-- Description of the task --
Scan the lines below for the string "will" and report how many lines contain it, giving only the number.
══ Stored data
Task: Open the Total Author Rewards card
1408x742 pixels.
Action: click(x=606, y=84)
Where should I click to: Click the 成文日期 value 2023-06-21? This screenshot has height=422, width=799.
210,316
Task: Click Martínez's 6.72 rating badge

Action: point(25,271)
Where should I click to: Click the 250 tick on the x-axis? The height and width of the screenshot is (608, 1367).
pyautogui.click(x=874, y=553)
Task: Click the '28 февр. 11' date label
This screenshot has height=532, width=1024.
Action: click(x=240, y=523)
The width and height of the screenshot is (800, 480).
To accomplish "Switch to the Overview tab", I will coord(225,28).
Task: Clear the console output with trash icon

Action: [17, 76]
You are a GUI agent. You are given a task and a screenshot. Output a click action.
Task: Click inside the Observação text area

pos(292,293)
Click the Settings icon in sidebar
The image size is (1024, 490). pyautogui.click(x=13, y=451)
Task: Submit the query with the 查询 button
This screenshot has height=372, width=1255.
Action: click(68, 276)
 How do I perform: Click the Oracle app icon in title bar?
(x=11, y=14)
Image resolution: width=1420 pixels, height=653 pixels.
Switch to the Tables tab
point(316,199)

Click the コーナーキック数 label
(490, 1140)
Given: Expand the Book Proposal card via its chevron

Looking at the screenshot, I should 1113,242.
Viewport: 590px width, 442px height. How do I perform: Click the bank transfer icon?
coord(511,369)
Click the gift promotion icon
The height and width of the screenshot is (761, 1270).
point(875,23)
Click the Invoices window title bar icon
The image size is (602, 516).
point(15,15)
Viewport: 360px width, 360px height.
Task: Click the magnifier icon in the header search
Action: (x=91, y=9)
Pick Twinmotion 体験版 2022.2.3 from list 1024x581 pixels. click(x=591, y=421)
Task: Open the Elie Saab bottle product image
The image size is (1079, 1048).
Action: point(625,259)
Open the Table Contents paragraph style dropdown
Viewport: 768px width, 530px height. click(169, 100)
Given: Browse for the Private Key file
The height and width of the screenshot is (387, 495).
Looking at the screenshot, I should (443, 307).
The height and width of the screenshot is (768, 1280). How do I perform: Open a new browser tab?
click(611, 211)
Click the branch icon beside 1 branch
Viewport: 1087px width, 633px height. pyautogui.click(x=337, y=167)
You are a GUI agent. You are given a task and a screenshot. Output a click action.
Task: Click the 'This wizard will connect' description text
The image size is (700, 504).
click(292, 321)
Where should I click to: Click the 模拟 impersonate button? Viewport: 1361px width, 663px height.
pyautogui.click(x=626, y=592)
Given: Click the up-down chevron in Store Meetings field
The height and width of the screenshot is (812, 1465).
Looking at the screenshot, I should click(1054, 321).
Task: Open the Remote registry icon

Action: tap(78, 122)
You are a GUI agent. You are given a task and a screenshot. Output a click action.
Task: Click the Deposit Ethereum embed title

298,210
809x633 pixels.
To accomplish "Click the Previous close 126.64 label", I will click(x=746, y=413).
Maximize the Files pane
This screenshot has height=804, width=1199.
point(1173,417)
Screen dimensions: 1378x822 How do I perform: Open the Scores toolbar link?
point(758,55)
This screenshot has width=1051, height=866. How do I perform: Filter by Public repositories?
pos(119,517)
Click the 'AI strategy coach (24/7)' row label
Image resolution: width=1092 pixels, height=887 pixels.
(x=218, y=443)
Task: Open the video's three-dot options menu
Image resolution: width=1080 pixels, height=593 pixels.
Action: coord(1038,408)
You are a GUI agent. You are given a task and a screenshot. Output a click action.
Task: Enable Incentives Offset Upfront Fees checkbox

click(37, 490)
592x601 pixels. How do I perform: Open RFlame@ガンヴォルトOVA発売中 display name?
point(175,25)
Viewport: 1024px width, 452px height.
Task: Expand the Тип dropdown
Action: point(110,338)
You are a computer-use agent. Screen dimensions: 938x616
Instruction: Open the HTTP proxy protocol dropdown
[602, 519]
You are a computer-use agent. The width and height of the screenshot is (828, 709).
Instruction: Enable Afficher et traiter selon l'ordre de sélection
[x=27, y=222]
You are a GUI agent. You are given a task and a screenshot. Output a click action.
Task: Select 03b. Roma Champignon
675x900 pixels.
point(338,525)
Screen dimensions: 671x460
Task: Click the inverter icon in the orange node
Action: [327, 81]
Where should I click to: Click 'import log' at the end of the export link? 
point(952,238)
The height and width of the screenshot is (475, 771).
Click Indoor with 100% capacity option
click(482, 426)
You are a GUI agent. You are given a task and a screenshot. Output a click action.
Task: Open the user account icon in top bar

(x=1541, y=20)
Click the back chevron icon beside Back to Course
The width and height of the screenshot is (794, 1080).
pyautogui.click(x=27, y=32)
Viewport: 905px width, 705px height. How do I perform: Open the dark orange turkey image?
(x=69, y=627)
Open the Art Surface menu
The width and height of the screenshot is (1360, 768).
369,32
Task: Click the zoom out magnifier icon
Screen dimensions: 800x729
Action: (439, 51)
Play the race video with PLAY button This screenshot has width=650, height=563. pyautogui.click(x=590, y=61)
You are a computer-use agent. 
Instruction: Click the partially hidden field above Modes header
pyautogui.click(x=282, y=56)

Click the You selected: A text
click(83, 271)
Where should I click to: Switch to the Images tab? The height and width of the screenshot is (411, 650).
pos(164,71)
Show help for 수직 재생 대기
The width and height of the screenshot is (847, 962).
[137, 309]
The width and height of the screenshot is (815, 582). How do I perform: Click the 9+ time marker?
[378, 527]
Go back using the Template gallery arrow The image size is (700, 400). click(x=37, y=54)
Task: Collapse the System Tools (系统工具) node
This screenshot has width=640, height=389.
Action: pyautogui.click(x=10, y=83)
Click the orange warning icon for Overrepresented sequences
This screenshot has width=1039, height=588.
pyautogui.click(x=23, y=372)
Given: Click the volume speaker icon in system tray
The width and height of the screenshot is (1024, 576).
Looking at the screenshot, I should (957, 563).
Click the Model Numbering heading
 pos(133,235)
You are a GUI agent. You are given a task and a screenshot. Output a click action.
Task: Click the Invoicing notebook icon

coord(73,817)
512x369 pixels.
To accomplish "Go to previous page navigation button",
════
-- Written answer --
3